Try it :: In the records below, find the line containing "Where should I", then copy that line and all lines after it, exactly, omitting every picture.

======== Supplied records

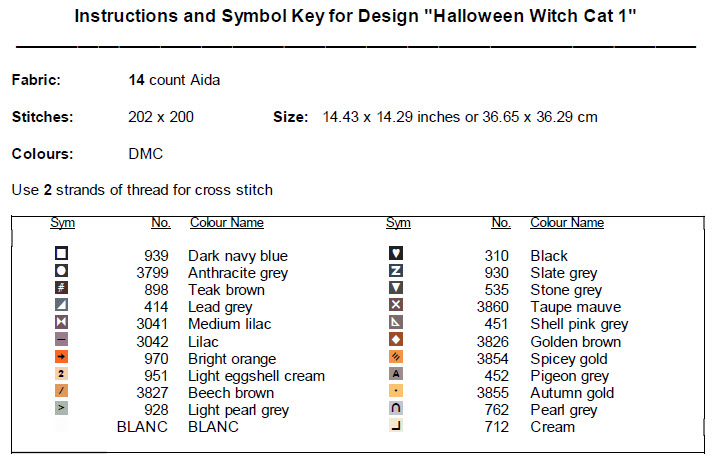Screen dimensions: 717x462
Task: Pick the Cream 712 colour swatch
Action: click(396, 426)
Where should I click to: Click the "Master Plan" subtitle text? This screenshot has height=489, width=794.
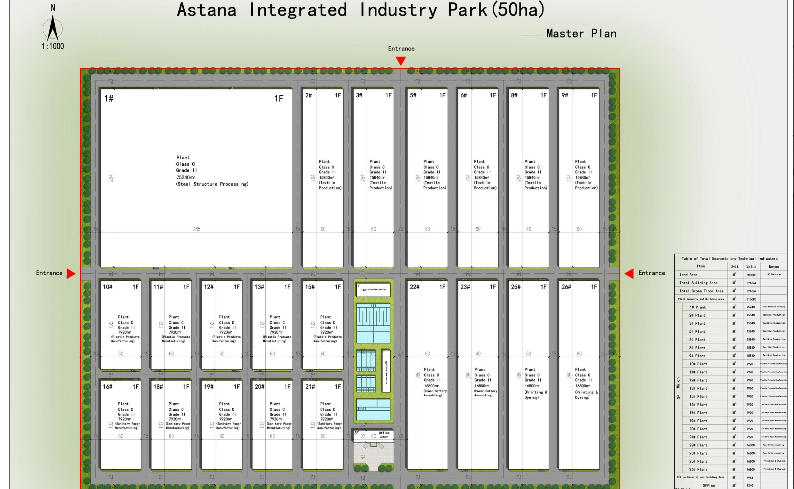(581, 34)
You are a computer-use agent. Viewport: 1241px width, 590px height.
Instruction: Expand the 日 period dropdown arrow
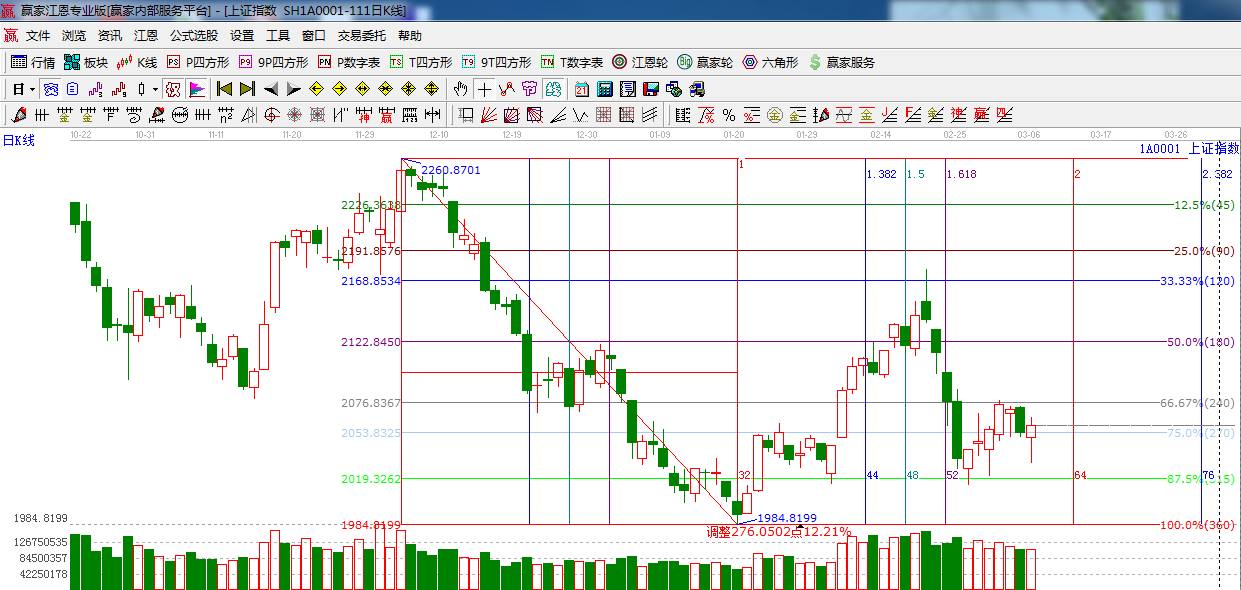click(x=32, y=89)
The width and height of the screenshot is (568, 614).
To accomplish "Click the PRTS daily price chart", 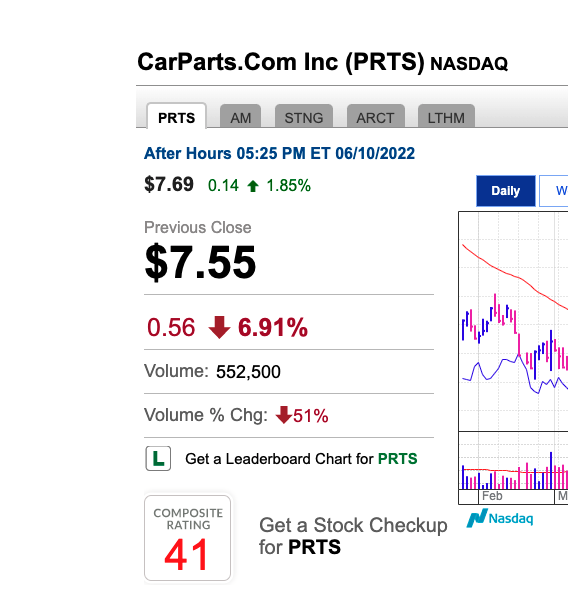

================

Answer for this exercise ::
Where should I click to: Click the "Master Plan" subtitle text? This screenshot has height=489, width=794.
(581, 34)
You are a computer-use agent. Viewport: 1241px width, 590px height.
Instruction: Expand the 日 period dropdown arrow
click(x=32, y=89)
The width and height of the screenshot is (568, 614).
To accomplish "Click the PRTS daily price chart", 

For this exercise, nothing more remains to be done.